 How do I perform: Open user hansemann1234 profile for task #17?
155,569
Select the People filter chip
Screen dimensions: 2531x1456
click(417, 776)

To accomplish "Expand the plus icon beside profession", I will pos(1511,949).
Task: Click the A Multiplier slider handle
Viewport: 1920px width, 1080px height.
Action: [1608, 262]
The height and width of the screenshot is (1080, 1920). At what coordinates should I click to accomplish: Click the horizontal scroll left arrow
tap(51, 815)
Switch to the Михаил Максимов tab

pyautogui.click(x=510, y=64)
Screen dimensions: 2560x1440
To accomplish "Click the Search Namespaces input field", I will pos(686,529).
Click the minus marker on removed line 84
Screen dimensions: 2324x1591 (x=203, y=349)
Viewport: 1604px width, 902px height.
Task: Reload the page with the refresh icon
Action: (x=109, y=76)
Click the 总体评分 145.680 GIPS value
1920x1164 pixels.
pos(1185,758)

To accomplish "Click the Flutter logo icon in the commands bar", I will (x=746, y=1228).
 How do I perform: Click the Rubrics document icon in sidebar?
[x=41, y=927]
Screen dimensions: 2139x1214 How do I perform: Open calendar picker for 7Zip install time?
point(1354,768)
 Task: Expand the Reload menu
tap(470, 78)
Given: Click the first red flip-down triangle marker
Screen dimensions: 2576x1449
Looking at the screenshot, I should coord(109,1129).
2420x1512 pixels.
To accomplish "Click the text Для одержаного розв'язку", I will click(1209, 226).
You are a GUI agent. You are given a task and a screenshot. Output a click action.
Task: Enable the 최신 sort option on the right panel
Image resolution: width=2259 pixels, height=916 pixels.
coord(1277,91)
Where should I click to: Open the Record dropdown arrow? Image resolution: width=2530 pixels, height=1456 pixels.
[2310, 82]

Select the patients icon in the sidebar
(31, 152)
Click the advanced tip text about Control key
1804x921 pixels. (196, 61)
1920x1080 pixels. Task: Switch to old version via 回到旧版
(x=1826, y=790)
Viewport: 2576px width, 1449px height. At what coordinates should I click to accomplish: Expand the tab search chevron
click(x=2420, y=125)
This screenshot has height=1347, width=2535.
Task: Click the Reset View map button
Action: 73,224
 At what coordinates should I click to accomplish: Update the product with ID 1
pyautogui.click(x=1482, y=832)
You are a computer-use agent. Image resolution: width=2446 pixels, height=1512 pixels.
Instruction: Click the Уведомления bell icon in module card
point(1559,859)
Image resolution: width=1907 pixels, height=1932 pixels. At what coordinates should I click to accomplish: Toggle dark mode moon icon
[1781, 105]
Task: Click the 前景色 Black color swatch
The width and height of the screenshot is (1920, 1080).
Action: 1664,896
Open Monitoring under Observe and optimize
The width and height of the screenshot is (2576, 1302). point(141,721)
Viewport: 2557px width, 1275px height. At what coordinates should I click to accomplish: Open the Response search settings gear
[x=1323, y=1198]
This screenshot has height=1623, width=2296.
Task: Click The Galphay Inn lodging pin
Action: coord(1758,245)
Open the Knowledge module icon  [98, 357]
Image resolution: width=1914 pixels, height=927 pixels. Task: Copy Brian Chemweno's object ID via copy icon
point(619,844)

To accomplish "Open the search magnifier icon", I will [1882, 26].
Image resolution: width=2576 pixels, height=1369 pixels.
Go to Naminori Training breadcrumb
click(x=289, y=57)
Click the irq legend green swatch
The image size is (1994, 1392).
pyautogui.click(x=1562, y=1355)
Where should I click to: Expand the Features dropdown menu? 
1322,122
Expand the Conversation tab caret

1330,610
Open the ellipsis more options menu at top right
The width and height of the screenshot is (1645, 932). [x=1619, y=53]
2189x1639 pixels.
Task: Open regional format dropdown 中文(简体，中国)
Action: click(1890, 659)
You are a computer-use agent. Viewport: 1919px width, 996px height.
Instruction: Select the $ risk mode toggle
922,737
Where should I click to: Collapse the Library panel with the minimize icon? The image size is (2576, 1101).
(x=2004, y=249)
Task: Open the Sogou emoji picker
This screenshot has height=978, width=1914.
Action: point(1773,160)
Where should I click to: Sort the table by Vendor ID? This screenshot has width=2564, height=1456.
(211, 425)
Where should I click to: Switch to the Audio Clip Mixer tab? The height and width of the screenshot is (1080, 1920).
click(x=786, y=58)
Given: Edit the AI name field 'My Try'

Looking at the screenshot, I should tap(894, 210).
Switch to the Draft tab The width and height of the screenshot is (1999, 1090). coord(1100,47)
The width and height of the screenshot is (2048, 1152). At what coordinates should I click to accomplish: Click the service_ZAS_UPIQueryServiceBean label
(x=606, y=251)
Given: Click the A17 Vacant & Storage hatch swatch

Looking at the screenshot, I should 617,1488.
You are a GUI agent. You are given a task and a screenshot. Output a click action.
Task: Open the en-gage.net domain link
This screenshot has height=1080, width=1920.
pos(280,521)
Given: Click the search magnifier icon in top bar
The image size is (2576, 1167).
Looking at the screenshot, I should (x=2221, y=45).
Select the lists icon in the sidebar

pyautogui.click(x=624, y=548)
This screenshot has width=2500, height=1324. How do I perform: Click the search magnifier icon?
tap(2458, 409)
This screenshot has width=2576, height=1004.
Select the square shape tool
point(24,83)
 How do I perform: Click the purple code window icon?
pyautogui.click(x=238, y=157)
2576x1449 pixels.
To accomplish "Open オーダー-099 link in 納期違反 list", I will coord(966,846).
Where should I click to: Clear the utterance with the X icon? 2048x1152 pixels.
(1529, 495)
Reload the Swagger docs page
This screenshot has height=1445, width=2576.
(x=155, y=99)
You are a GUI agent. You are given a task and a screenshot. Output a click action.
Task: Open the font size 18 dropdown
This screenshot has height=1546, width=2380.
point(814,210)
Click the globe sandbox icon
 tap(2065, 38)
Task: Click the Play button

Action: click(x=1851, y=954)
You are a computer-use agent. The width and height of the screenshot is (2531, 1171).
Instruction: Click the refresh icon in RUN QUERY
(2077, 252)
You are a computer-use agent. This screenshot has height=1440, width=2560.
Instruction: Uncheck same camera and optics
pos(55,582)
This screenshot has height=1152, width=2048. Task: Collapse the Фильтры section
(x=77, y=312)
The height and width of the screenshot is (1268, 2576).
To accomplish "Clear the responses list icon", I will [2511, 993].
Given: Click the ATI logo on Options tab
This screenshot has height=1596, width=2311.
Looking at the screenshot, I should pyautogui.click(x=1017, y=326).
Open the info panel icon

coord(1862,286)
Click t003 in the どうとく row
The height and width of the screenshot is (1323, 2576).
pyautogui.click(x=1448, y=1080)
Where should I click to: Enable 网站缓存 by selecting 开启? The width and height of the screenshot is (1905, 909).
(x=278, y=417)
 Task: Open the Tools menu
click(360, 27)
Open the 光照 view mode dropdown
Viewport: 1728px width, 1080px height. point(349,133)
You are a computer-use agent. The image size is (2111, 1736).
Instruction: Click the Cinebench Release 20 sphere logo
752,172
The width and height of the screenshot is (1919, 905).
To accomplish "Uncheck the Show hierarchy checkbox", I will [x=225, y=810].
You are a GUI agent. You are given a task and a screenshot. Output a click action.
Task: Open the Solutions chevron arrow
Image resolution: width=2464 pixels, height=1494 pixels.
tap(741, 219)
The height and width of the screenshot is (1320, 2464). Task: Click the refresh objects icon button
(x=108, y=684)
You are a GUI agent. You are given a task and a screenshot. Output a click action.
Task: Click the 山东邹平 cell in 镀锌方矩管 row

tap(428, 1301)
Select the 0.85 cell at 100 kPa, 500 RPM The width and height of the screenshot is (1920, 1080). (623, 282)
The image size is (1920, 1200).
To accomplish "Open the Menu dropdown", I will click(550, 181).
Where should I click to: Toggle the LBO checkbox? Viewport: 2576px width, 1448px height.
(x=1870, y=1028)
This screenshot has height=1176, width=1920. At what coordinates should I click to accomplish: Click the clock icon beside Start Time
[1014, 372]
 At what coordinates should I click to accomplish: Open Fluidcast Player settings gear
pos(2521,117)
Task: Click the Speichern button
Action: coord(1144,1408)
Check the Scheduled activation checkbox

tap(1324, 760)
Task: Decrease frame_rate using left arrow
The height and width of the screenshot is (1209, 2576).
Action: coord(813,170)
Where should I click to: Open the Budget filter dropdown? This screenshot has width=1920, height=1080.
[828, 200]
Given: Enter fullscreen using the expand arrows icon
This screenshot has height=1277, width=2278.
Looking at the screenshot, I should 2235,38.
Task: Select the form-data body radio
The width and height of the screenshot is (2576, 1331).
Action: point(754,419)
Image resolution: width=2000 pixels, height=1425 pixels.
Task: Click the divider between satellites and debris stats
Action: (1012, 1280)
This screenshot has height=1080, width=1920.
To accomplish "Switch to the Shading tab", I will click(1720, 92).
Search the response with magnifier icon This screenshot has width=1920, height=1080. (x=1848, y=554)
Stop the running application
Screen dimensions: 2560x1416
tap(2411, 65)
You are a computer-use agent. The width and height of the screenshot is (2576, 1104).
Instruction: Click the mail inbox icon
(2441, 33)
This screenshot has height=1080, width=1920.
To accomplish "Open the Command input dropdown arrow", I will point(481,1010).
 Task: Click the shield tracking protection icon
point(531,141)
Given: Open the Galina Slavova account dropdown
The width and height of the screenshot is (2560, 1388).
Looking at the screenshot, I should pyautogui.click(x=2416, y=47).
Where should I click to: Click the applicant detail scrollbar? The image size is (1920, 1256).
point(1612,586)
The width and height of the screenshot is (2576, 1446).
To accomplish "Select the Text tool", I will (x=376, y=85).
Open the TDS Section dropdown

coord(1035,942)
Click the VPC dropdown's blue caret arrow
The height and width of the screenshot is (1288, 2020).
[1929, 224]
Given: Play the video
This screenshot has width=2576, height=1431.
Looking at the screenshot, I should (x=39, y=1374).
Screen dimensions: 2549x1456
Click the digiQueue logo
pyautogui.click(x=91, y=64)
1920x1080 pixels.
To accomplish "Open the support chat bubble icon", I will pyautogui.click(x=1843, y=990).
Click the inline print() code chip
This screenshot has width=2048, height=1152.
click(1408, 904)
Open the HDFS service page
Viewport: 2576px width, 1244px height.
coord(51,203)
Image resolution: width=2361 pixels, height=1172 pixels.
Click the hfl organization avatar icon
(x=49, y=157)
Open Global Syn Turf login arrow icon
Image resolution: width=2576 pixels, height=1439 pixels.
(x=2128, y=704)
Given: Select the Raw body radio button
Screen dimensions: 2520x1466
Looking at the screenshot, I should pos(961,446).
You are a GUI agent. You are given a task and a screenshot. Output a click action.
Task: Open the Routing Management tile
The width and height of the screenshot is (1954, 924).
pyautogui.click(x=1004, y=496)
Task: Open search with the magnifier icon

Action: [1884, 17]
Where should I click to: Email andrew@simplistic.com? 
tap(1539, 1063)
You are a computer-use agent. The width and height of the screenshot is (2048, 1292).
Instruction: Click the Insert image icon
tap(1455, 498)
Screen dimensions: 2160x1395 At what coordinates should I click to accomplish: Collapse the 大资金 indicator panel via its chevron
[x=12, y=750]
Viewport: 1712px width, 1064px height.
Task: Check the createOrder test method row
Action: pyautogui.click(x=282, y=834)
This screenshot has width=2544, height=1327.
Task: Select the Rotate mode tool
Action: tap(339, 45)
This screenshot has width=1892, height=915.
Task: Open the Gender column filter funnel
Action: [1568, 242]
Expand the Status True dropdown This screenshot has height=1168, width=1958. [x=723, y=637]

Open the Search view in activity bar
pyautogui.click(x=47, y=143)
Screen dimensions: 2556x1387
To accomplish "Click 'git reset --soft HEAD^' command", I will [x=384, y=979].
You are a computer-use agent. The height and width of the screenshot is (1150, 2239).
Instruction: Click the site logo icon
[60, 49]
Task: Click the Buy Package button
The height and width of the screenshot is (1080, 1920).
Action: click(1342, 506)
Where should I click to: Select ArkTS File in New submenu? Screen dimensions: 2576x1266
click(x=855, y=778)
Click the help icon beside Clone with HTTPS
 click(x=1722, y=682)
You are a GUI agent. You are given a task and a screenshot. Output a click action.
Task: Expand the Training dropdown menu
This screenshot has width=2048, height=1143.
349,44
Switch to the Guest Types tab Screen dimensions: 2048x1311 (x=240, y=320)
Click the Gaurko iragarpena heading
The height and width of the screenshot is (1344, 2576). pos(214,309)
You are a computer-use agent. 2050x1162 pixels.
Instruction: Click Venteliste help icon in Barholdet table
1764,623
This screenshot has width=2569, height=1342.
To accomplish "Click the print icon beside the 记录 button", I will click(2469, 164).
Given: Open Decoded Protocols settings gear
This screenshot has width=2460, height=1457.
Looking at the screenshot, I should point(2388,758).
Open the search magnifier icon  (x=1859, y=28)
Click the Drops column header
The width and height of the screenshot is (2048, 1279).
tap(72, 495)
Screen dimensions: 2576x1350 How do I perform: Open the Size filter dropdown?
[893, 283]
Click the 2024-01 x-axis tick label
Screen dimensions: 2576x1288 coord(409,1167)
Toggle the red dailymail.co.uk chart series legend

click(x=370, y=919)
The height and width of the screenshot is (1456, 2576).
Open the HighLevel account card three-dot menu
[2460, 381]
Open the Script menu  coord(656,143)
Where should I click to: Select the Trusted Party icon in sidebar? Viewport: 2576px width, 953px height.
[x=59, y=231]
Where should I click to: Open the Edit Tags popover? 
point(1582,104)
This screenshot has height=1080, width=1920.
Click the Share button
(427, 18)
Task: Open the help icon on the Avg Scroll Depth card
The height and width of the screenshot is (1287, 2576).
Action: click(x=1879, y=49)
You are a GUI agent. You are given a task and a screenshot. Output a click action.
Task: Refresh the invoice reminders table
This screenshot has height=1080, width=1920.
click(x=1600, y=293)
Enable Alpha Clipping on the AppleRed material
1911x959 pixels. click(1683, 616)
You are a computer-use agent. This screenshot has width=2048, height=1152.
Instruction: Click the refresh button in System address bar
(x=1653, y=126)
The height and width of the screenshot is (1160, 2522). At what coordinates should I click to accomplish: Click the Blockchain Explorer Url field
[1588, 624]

....

If a line of the data contains "using", copy it out.

Task: Decrease frame_rate using left arrow
Given: Enter fullscreen using the expand arrows icon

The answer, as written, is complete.